Some argue that robbing a bank is a victimless crime, provided no one is harmed. Since the money is insured, the bank bears the loss, and banks are wealthy enough to absorb it. However, the cost of insurance is ultimately passed on to customers, making it not entirely 'free money.' Despite this, non-violent bank robbers have become iconic figures in American culture, often admired by many.
Stealing from non-profits, however, is universally condemned. Those who do so exploit their roles, misusing funds donated in trust and depriving the intended beneficiaries. Such actions are a clear betrayal of the organization's mission and the donors' goodwill.
Non-profits thrive on trust and benefit from certain privileges, but they can sometimes lack transparency and professionalism in their operations. While the majority of charities are honest, it's crucial to investigate an organization before donating to ensure your contribution supports the right cause and not fraudulent individuals.
Below is a list of ten non-profit leaders who were caught embezzling from their own organizations.

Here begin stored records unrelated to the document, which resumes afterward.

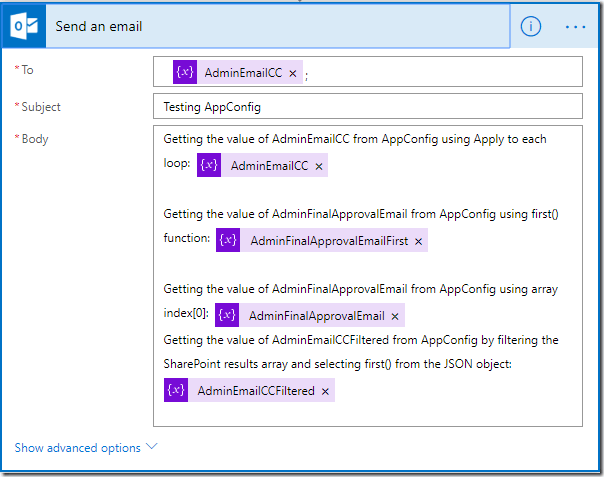Screen dimensions: 604x477
Task: Open the three-dot menu for Send an email
Action: [x=575, y=27]
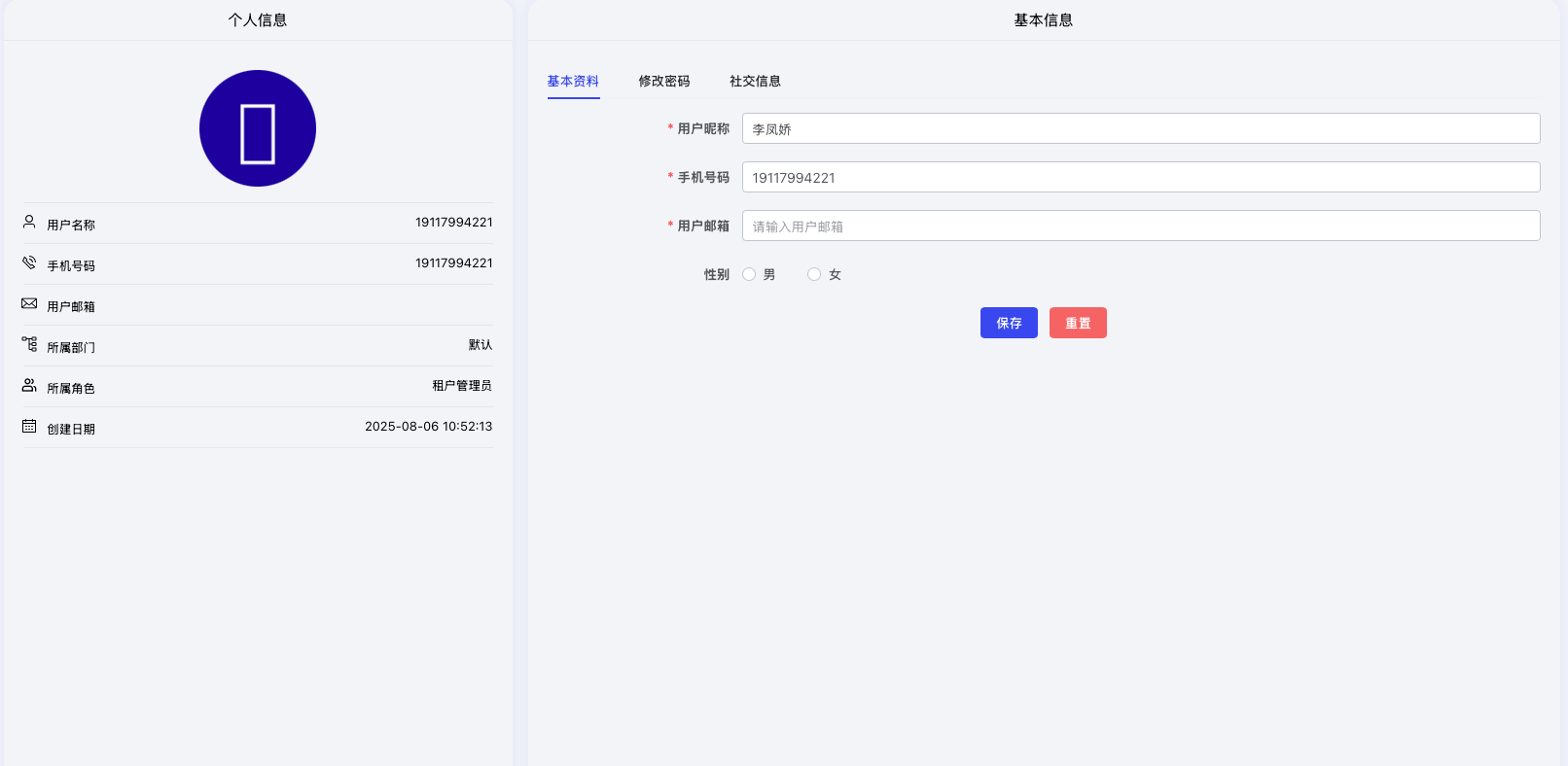Click the 租户管理员 role value
Screen dimensions: 1568x766
(462, 386)
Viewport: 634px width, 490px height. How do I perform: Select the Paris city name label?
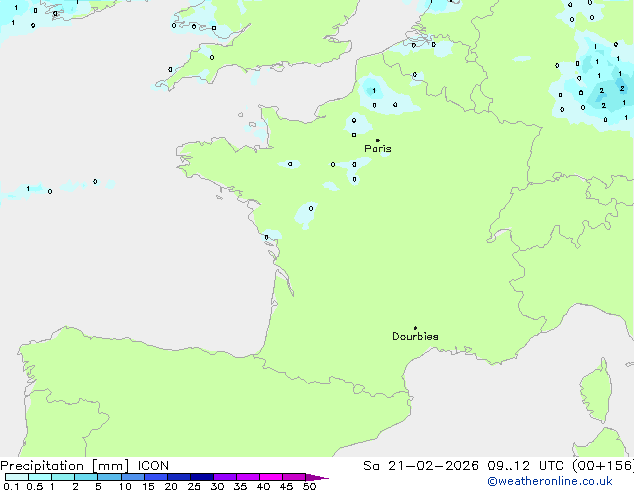point(378,149)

10. American Parkinson’s Disease Association

In July 1996, Frank L. Williams, aged 55, was sentenced to 15 months in prison and three years of probation. The leniency in his sentence was due to his heart condition. Additionally, Williams was ordered to reimburse the funds he embezzled from the American Parkinson’s Disease Association.
Prior to his conviction, Williams had been a highly effective leader for the charity, driving growth and boosting donations significantly. However, it was later revealed that a portion of these funds was being siphoned off for his personal gain.
Williams’s method of embezzlement was relatively straightforward. He redirected checks from the Staten Island office to the Minnesota branch, where an associate deposited them into a local bank account. The associate then issued new checks to Williams. This scheme lasted approximately seven years, during which Williams misappropriated around $1 million. He justified his actions by claiming that leaders of similar organizations earned double his salary, despite his annual income of nearly $110,000.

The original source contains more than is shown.